Output the data below in full, character for character.

::::

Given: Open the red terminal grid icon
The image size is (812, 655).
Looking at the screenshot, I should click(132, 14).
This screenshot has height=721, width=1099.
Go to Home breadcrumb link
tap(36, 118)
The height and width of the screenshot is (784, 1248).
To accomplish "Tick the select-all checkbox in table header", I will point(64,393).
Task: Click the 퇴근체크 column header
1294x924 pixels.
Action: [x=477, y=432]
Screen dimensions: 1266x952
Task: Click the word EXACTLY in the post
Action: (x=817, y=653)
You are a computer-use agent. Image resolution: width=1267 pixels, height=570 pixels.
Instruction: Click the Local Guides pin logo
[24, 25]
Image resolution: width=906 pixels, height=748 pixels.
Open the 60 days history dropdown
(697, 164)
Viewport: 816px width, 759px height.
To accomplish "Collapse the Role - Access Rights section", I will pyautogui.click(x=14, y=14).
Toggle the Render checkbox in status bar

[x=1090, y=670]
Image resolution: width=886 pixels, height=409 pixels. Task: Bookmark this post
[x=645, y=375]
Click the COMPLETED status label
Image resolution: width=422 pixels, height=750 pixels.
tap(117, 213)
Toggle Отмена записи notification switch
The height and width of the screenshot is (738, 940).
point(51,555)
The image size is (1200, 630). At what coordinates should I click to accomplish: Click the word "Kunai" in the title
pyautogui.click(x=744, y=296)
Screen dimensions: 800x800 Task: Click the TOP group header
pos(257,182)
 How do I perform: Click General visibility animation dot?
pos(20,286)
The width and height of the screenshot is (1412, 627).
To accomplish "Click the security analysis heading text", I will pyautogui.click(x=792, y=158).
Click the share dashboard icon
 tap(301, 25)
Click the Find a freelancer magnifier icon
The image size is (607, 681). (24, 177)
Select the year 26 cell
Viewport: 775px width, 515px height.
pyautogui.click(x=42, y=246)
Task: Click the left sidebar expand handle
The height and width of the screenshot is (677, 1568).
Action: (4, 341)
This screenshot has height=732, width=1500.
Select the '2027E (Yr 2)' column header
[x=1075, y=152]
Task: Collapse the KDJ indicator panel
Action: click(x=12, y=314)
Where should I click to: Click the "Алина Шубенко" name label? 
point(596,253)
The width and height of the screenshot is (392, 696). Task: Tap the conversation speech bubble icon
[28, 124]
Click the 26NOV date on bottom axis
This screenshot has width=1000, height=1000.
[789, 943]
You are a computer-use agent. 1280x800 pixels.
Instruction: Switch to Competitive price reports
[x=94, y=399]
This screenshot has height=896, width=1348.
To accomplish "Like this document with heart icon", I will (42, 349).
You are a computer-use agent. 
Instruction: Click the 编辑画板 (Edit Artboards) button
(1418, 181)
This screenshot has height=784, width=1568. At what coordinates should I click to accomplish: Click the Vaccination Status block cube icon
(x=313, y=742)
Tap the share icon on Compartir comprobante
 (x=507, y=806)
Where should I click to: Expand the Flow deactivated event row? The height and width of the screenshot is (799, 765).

::::

▶ **Exercise solution**:
Given: Open the red terminal grid icon
The image size is (812, 655).
Looking at the screenshot, I should click(132, 14).
This screenshot has height=721, width=1099.
Go to Home breadcrumb link
tap(36, 118)
The height and width of the screenshot is (784, 1248).
To accomplish "Tick the select-all checkbox in table header", I will point(64,393).
Task: Click the 퇴근체크 column header
1294x924 pixels.
Action: [x=477, y=432]
Screen dimensions: 1266x952
Task: Click the word EXACTLY in the post
Action: (x=817, y=653)
You are a computer-use agent. Image resolution: width=1267 pixels, height=570 pixels.
Instruction: Click the Local Guides pin logo
[24, 25]
Image resolution: width=906 pixels, height=748 pixels.
Open the 60 days history dropdown
(697, 164)
Viewport: 816px width, 759px height.
To accomplish "Collapse the Role - Access Rights section", I will pyautogui.click(x=14, y=14).
Toggle the Render checkbox in status bar

[x=1090, y=670]
Image resolution: width=886 pixels, height=409 pixels. Task: Bookmark this post
[x=645, y=375]
Click the COMPLETED status label
Image resolution: width=422 pixels, height=750 pixels.
tap(117, 213)
Toggle Отмена записи notification switch
The height and width of the screenshot is (738, 940).
point(51,555)
The image size is (1200, 630). At what coordinates should I click to accomplish: Click the word "Kunai" in the title
pyautogui.click(x=744, y=296)
Screen dimensions: 800x800 Task: Click the TOP group header
pos(257,182)
 How do I perform: Click General visibility animation dot?
pos(20,286)
The width and height of the screenshot is (1412, 627).
To accomplish "Click the security analysis heading text", I will pyautogui.click(x=792, y=158).
Click the share dashboard icon
 tap(301, 25)
Click the Find a freelancer magnifier icon
The image size is (607, 681). (24, 177)
Select the year 26 cell
Viewport: 775px width, 515px height.
pyautogui.click(x=42, y=246)
Task: Click the left sidebar expand handle
The height and width of the screenshot is (677, 1568).
Action: (4, 341)
This screenshot has height=732, width=1500.
Select the '2027E (Yr 2)' column header
[x=1075, y=152]
Task: Collapse the KDJ indicator panel
Action: click(x=12, y=314)
Where should I click to: Click the "Алина Шубенко" name label? 
point(596,253)
The width and height of the screenshot is (392, 696). Task: Tap the conversation speech bubble icon
[28, 124]
Click the 26NOV date on bottom axis
This screenshot has width=1000, height=1000.
[789, 943]
You are a computer-use agent. 1280x800 pixels.
Instruction: Switch to Competitive price reports
[x=94, y=399]
This screenshot has height=896, width=1348.
To accomplish "Like this document with heart icon", I will (42, 349).
You are a computer-use agent. 
Instruction: Click the 编辑画板 (Edit Artboards) button
(1418, 181)
This screenshot has height=784, width=1568. At what coordinates should I click to accomplish: Click the Vaccination Status block cube icon
(x=313, y=742)
Tap the share icon on Compartir comprobante
 (x=507, y=806)
Where should I click to: Expand the Flow deactivated event row? The height and width of the screenshot is (799, 765).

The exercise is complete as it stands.